EZH2 elicits CD8+ T-cell desert in esophageal squamous cell carcinoma via suppressing CXCL9 and dendritic cells.

Abstract

CD8⁺ T cell spatial distribution in the context of tumor microenvironment (TME) dictates the immunophenotypes of tumors, comprised of immune-infiltrated, immune-excluded and immune-desert, discriminating "hot" from "cold" tumors. The infiltration of cytotoxic CD8⁺ T cells is associated with favorable therapeutic response. Hitherto, the immunophenotypes of esophageal squamous cell carcinoma (ESCC) have not yet been comprehensively delineated.
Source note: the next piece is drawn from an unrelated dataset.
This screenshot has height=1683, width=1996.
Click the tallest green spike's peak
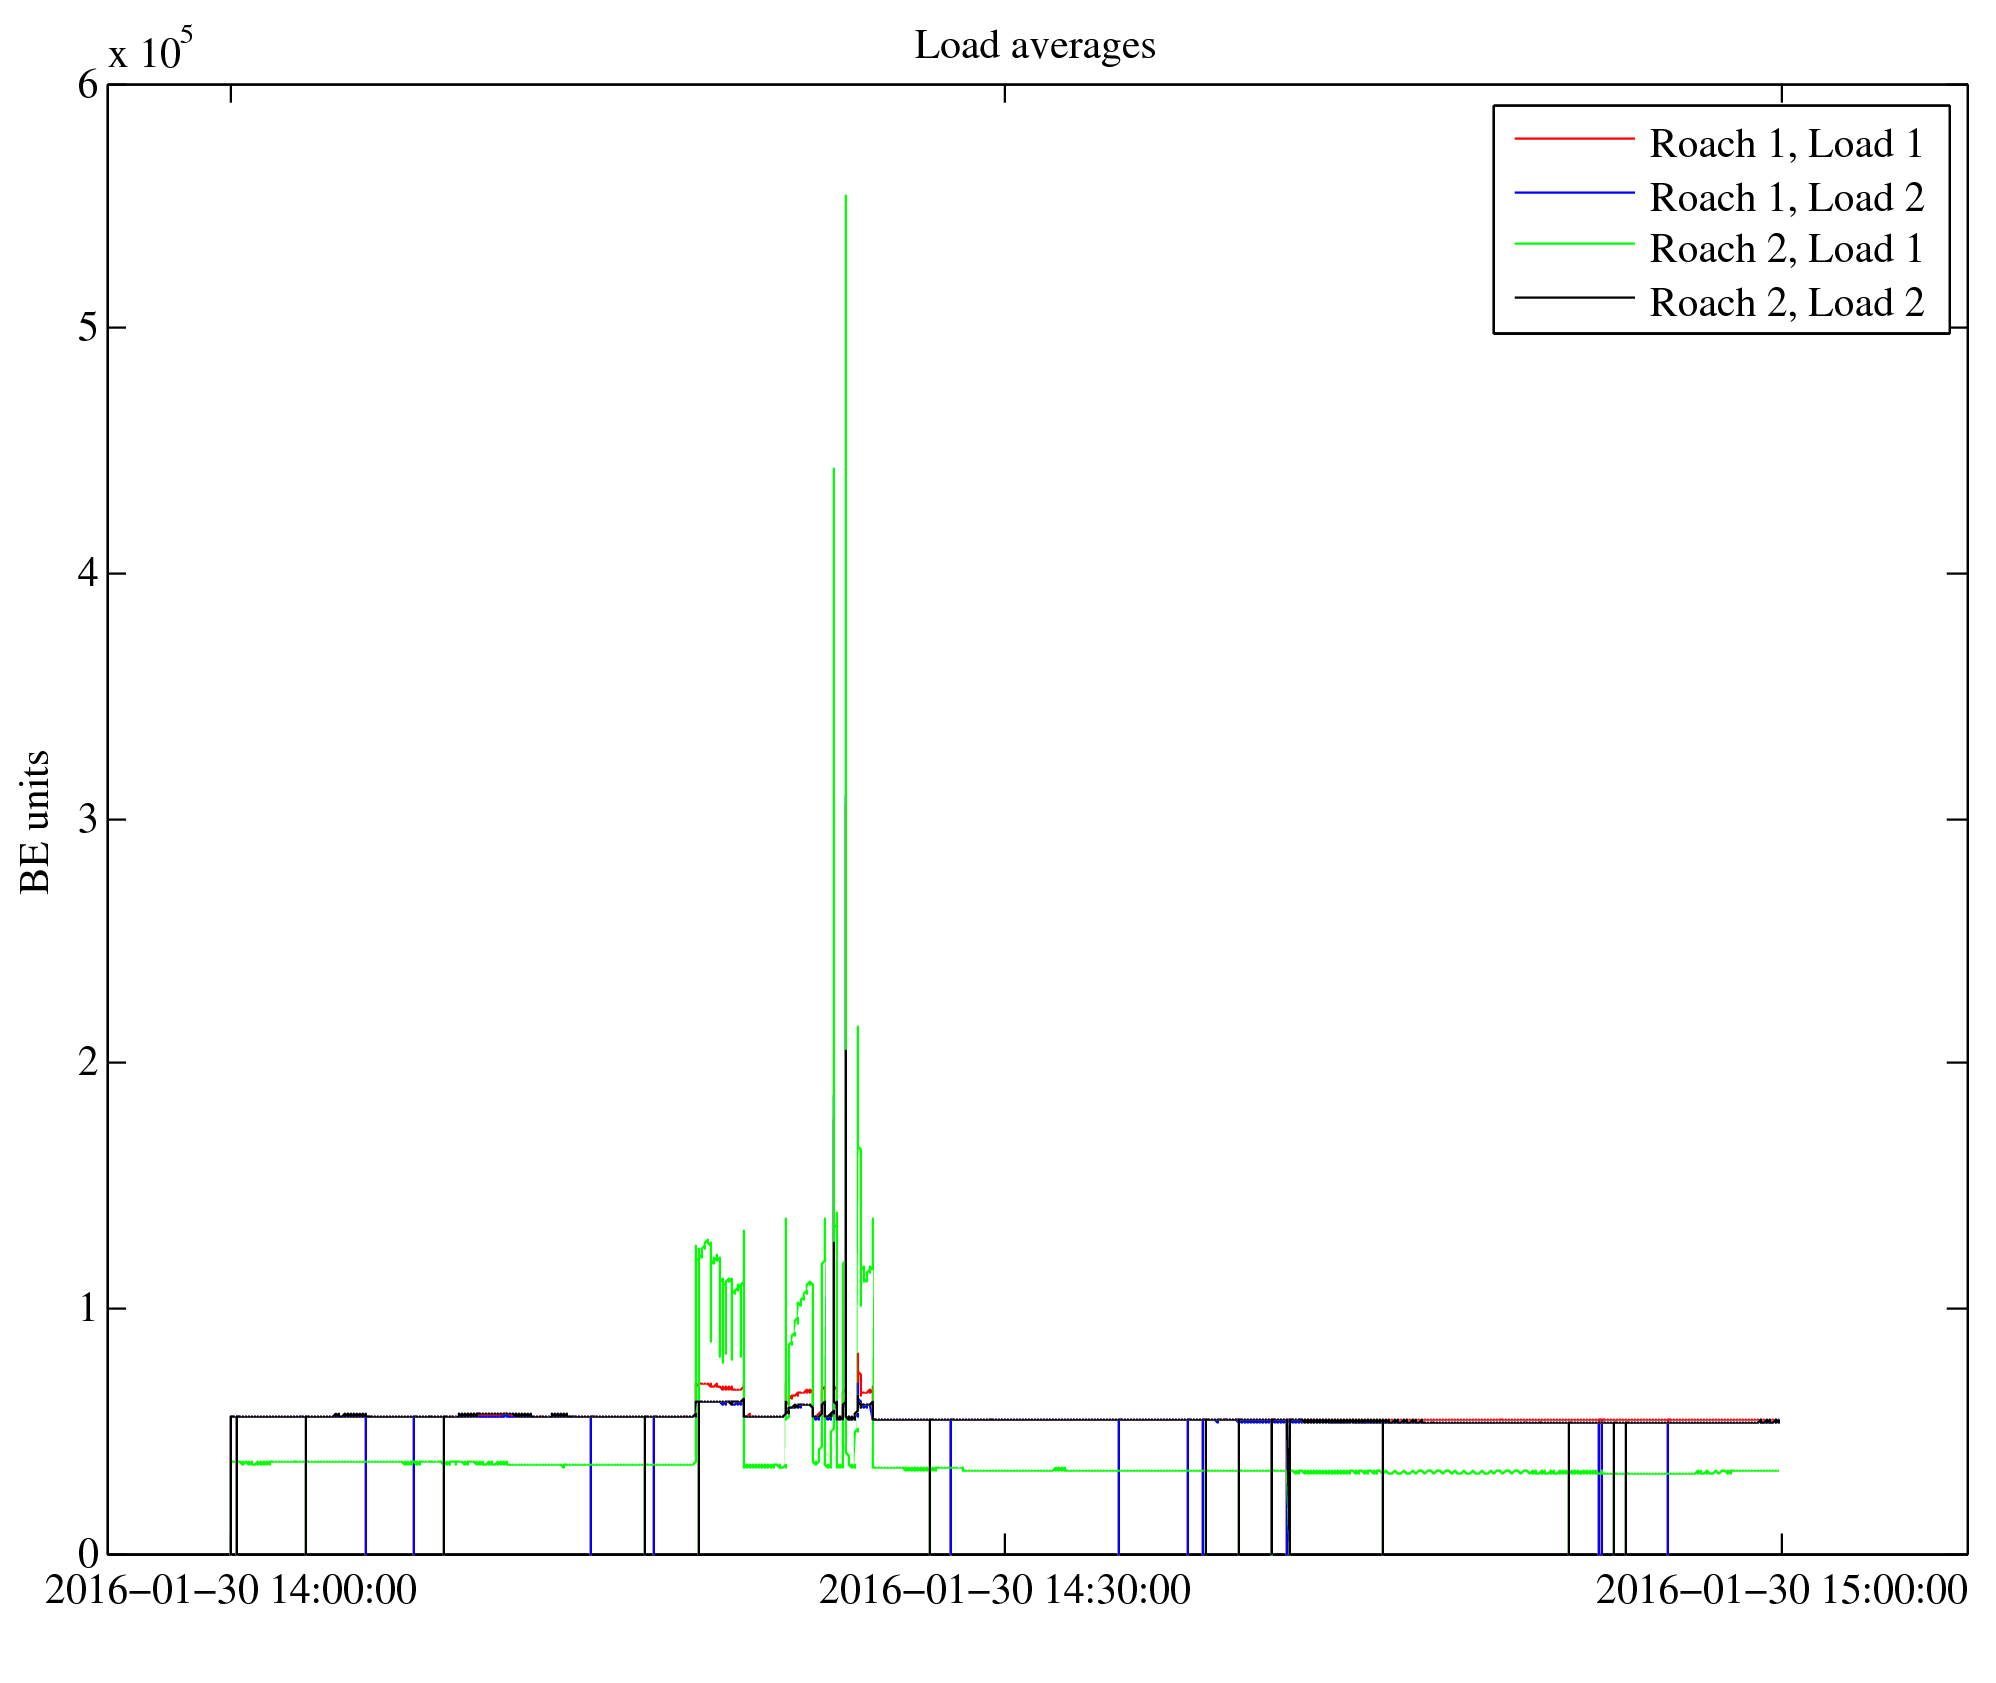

Herein, we comprehensively characterized the immunophenotypes of ESCC and identified a subset of ESCC, which was defined as cold tumor and characterized with CD8⁺ T cell-desert TME. However, the mechanism underlying the defect of CD8⁺ T cells in TME is still pending. Herein, we uncovered that tumor cell-intrinsic EZH2 with high expression was associated with the immunophenotype of immune-desert tumors. Targeted tumor cell-intrinsic EZH2 rewired the transcriptional activation of CXCL9 mediated by NF-κB and concomitantly reinvigorated DC maturation differentiation via inducing the reduction of VEGFC secretion, thereby enhancing the infiltration of cytotoxic CD8⁺ T cells into TME and inhibiting tumor immune evasion. Our findings identify EZH2 as a potential therapeutic target and point to avenues for targeted therapy applied to patients with ESCC characterized by CD8⁺ T cell-desert tumors.